Closed teixeirak closed 3 years ago
Good!
Mostly as a note to myself, some useful code was in allo_order()
. I removed it recently via this commit. I can easily revert it and build on top of that.
Agreed. I think we'll want that functionality, but user should be able to enter the command as to how to prioritize equations just once.
@teixeirak,
... For site, put something like "Any" or "NA". For species, fill in specificity for which equation is designed, (e.g., "Picea spp.).
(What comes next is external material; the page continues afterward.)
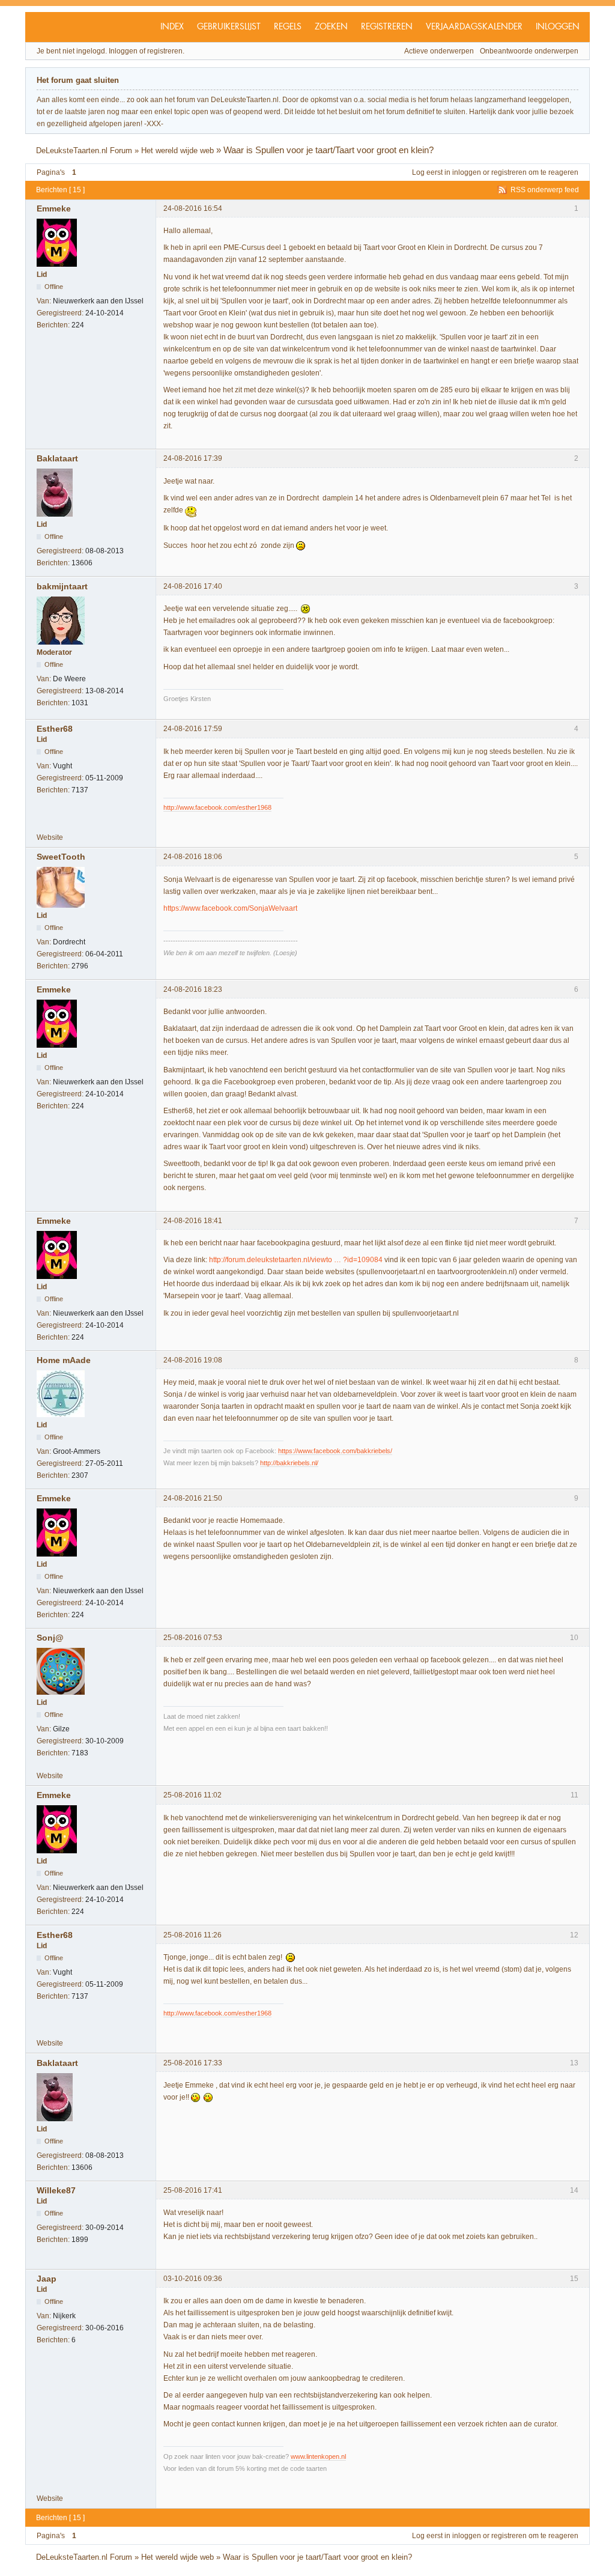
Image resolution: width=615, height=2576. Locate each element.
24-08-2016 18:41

It seems that generic equations are already associated to sites and species. I seems like a contradiciton (how is an equation generic and at the same time it is site and species specific) but it is what I need to match each species and site with an equation, so I don't complain -- just notice this as something that I need to understand better.
library(tidyverse)
#> Warning: package 'purrr' was built under R version 3.5.3
allodb::master_tidy() %>%
select(
site,
equation_group,
species,
equation_id,
dependent_variable_biomass_component
) %>%
filter(equation_group == "Generic") %>%
unique()
#> Joining `equations` and `sitespecies` by 'equation_id'; then `sites_info` by 'site'.
#> # A tibble: 232 x 5
#> site equation_group species equation_id dependent_variable_bio~
#> <chr> <chr> <chr> <chr> <chr>
#> 1 lilly d~ Generic Asimina tri~ ae65ed Total aboveground biom~
#> 2 lilly d~ Generic Carpinus ca~ ae65ed Total aboveground biom~
#> 3 lilly d~ Generic Celtis occi~ ae65ed Total aboveground biom~
#> 4 lilly d~ Generic Paulownia t~ ae65ed Total aboveground biom~
#> 5 lilly d~ Generic Rhus typhina ae65ed Total aboveground biom~
#> 6 scbi Generic Ailanthus a~ ae65ed Total aboveground biom~
#> 7 scbi Generic Asimina tri~ ae65ed Total aboveground biom~
#> 8 scbi Generic Berberis th~ ae65ed Total aboveground biom~
#> 9 scbi Generic Carpinus ca~ ae65ed Total aboveground biom~
#> 10 scbi Generic Celtis occi~ ae65ed Total aboveground biom~
#> # ... with 222 more rows
Created on 2019-03-21 by the reprex package (v0.2.1)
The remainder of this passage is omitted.